September 11 this year brings the founders of ContentFilm back to the festival to premiere their first movie, "The Guys," adapted from Anne Nelson's play about a New York fire captain (Anthony LaPaglia) who enlists the help of an editor (Sigourney Weaver) to write eulogies for men he lost in the attack on the World Trade Center.
Mr. Schmidt, ContentFilm president, and company Chairman Edward Pressman will be shopping "The Guys" around to find a North American distributor, hoping to put it in theaters this fall.
"Being back at Toronto a year later with this film, you can't sort of come more full circle than that," Mr. Schmidt says. "We're very proud to have it here."
"The Guys" and "11-09-01," a collection of September 11-themed short films by internationally known filmmakers, are the centerpieces of the Toronto festival's commemorative events next Wednesday, the anniversary date.

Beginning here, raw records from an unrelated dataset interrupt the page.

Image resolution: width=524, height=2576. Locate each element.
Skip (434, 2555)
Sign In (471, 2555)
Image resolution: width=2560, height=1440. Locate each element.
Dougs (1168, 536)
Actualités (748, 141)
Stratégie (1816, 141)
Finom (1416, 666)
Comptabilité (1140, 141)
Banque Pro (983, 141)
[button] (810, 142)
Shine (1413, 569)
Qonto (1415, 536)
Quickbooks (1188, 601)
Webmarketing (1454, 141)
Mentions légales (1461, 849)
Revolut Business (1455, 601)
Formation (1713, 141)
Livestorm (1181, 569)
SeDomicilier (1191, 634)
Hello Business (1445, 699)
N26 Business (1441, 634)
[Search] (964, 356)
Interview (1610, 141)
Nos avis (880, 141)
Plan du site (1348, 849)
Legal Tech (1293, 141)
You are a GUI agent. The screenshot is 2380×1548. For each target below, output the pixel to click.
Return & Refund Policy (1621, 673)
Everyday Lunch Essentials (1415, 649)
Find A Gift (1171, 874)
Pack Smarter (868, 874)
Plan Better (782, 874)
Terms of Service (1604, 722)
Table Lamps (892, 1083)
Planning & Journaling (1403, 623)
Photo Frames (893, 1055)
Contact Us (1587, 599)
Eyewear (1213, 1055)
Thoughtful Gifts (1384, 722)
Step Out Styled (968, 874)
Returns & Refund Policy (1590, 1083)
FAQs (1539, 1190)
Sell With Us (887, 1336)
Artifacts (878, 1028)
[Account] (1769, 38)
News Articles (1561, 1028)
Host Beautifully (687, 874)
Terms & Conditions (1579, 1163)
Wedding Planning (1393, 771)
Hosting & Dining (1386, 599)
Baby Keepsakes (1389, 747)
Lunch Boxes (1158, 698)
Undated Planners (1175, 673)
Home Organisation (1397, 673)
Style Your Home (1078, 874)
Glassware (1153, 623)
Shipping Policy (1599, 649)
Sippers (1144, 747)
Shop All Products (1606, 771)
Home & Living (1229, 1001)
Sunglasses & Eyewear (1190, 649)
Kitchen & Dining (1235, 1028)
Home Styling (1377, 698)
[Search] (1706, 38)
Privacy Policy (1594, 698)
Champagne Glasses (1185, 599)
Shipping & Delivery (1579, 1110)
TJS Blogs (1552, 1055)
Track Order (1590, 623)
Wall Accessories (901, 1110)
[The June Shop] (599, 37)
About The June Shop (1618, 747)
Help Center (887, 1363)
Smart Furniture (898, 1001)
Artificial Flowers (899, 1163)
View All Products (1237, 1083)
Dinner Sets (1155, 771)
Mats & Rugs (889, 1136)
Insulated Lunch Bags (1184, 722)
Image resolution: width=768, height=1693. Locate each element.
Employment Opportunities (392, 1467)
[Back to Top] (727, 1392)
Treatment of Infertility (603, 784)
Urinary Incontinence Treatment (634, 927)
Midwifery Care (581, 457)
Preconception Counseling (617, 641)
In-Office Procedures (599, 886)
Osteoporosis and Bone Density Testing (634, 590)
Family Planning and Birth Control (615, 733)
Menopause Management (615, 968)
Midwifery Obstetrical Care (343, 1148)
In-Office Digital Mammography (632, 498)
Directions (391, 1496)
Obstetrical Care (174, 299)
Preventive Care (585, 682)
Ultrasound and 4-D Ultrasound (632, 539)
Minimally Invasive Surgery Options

The films will be that evening's gala screenings, the highest-profile movies at the festival, which opens today and runs through Sept. 14.
"Those two films just kind of fell into place," says festival director Piers Handling. "'The Guys' is this intimate human story by an American director; then you've got this collection with an international perspective that's provocative and thoughtful and challenging and the perfect bookend to 'The Guys.'"
Miss Weaver and actor Bill Murray originated the stage production of "The Guys" in December at the Lower Manhattan theater run by Miss Weaver's husband, Jim Simpson. Other actors, including Mr. LaPaglia, Susan Sarandon, Tim Robbins, Amy Irving and Marlo Thomas, have since taken on the roles, says Mr. Simpson, who directed both the stage and film versions.
"This piece hopefully gives people a sense of community. How our community in New York really showed its best, really showed something remarkable," Mr. Simpson says.
The Toronto festival is North America's biggest showcase for upcoming Hollywood movies and films from around the world.